Il nostro percorso ritorna quindi in Isola Bassa e si conclude allo Squero. Ci piace ricordare quel 29 aprile 1945, quando Dolo e la Riviera del Brenta furono liberate. È anche in questa riva che i dolesi videro passare decine di carri armati che stavano andando verso Venezia. Questo passaggio non avvenne tranquillamente, tanto che i carri britannici spararono un colpo contro il campanile, dove i tedeschi avevano posizionato una mitragliatrice da usare contro i ricognitori della Royal Air Force: alcuni partigiani, saliti in cima per salutare la tanto sospirata liberazione, furono scambiati per cecchini. Fortunatamente non ci furono vittime, ma fu un segnale di allerta per gli alleati che poi, all’altezza del ponte di via Zinelli, si trovarono a fare i conti con alcuni irriducibili cecchini fascisti.

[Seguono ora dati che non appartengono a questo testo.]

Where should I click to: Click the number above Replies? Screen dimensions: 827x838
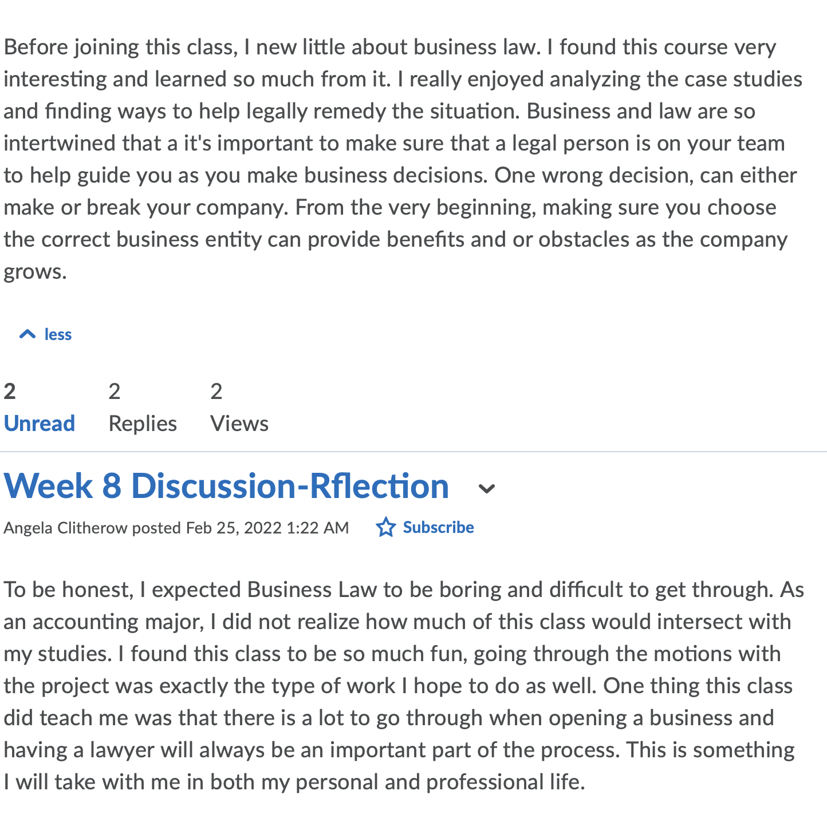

Quanto riportato è frutto di anni di studi e ricerche compiute da Riviera al Fronte. Per la Grande Guerra, molto è stato riportato nel libro Dolesi al Fronte. La Prima Guerra Mondiale, che si è avvalsa della collaborazione del Comune di Dolo e dei vari archivi di Stato del Veneto, oltre che delle parrocchie dolesi; per quanto riguarda la Seconda Guerra Mondiale, è stata fondamentale la consultazione dell’archivio della sezione Anpi di Dolo. Il lavoro, marginale e che intende espandersi grazie al contributo della comunità, vuol essere un omaggio a coloro che hanno combattuto. In questo caso, questo scritto intende ricordare uomini come Erminio Ferretto, ucciso dalle Brigate Nere a Mogliano Veneto nel febbraio 1945; Cataldo Presicci, giustiziato a Padova nell’agosto 1944 dopo aver sostenuto la Resistenza dolese, nonostante la sua divisa di ufficiale della RSI; Giovanni Mion, Ermes e Vittorio Parolini, Romeo Isepetto, Luigi Levorato, Giovanni Boffo, Cesare Ometto, Renato Faggian, Santo Marcato, Giovanni Zabeo, Sergio e Battista Braga, ma anche le decine di soldati da tutte le regioni italiane che hanno trovato la morte nelle ville della Riviera del Brenta.